───── Recorded data
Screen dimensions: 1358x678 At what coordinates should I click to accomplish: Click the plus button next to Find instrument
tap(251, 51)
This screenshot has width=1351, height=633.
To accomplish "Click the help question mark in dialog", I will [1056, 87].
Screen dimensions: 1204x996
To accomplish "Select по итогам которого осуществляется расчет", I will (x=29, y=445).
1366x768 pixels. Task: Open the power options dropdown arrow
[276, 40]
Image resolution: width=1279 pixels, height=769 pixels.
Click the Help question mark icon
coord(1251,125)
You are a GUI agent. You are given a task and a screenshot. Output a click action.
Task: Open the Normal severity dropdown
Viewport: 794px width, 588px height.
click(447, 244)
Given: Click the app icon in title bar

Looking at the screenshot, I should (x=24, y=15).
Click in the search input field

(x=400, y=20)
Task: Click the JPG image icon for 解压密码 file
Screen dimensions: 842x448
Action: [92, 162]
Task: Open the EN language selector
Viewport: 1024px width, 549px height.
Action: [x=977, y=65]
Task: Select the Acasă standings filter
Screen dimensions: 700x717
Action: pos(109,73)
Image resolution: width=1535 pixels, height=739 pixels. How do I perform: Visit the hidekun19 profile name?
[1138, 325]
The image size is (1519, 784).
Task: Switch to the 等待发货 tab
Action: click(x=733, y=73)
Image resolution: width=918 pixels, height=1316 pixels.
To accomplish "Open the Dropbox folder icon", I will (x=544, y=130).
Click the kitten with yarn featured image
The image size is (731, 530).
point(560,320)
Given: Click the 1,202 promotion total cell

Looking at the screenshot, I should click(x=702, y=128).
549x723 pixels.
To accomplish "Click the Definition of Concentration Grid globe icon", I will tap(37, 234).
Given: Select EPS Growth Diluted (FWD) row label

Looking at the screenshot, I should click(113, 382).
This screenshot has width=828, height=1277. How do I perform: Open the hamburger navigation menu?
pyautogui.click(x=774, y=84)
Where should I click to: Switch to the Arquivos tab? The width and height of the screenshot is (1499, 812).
──────────
Activity:
Only one span is to be repeated: the line with "This screenshot has width=828, height=1277." through the final line of the entries above, word for word.

Task result:
This screenshot has width=828, height=1277. How do I perform: Open the hamburger navigation menu?
pyautogui.click(x=774, y=84)
Where should I click to: Switch to the Arquivos tab? The width and height of the screenshot is (1499, 812).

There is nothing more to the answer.